DiveSightDiveSight
← Back to DiveSight

DiveSight Privacy Policy

Effective Date: April 20,2026 Last Updated: June 3, 2026

1. Introduction

DiveSight ("we," "us," or "our") operates the DiveSight mobile application (the "App") and the website at https://divesight.ai (together, the "Service"). We care about your privacy. This Privacy Policy explains what information we collect, how we use it, who we share it with, and the rights you have over your data.

By using the Service, you agree to the practices described in this Privacy Policy. If you don't agree, please don't use the Service.

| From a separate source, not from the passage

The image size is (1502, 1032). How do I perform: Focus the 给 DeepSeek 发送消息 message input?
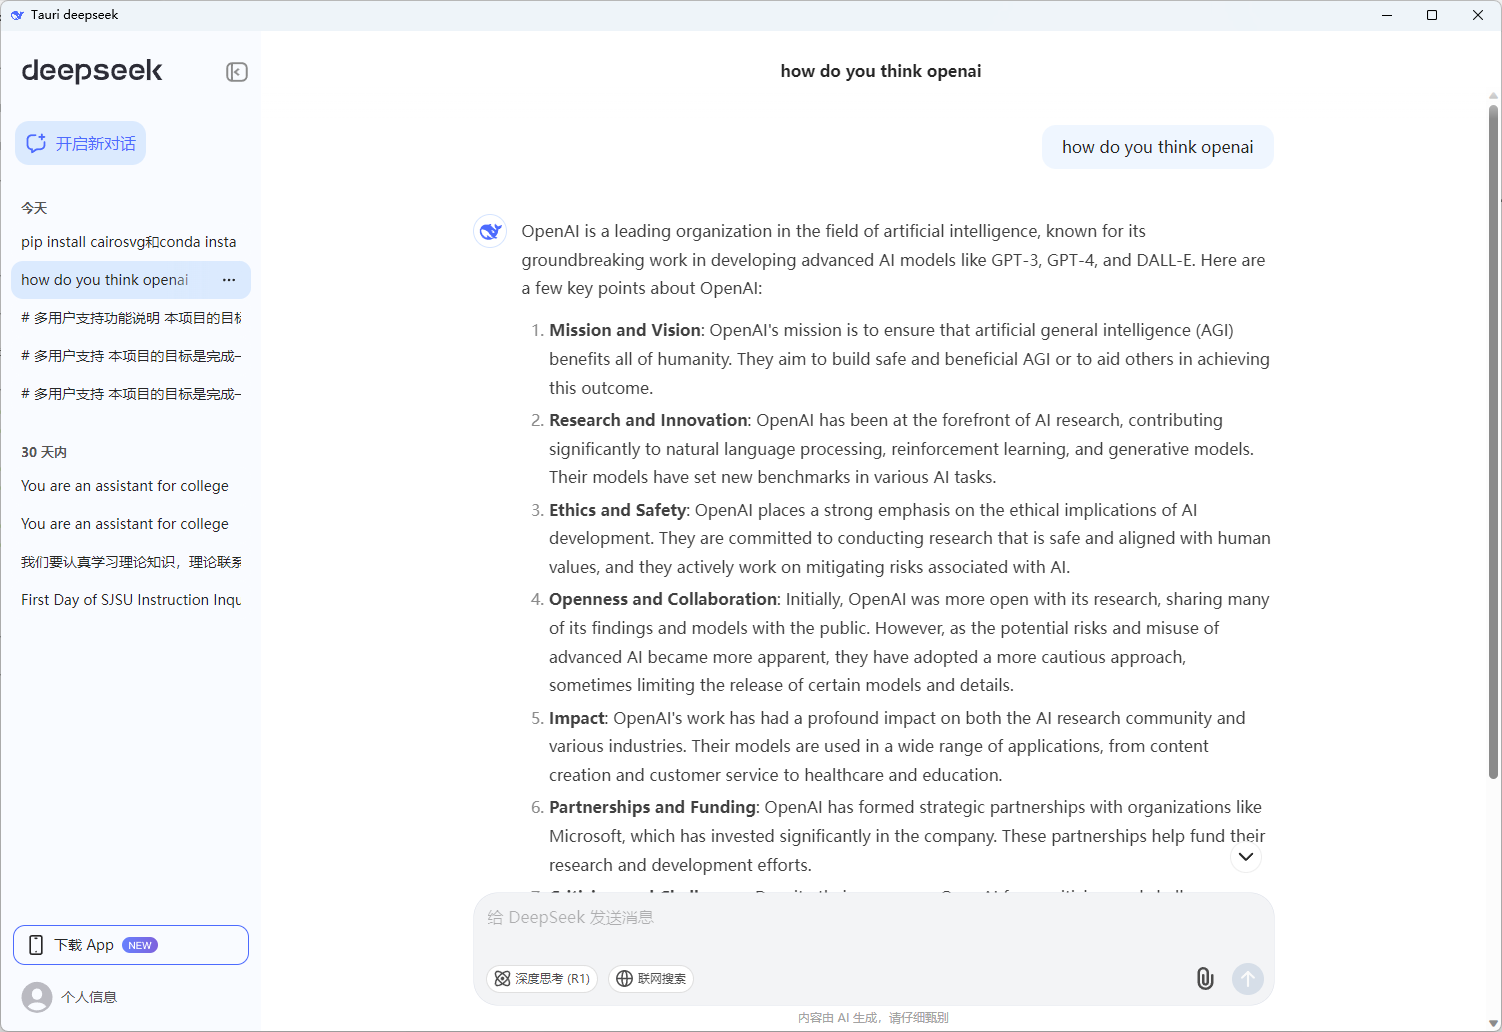[872, 918]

Contact: DiveSight, LLC 495 Jackson Street #1210 Oakland, CA 94607 Email: admin@divesight.org

2. Information We Collect

2.1 Information you provide directly

  • Account information: When you sign up, we collect your email address and a display name. If you sign in with Apple or Google, we receive the basic profile information those services provide (email, name).
  • Profile data: Optional details you add to your profile, including certification level, years diving, and preferred regions.
  • Dive logs: Dive records you create, including date, location, depth, duration, buddy name (if entered), notes, and any species you mark as seen.
  • Favorites and custom sites: Dive sites you favorite or add yourself (including any custom coordinates and notes).
  • Support communications: If you contact us by email, we retain those messages.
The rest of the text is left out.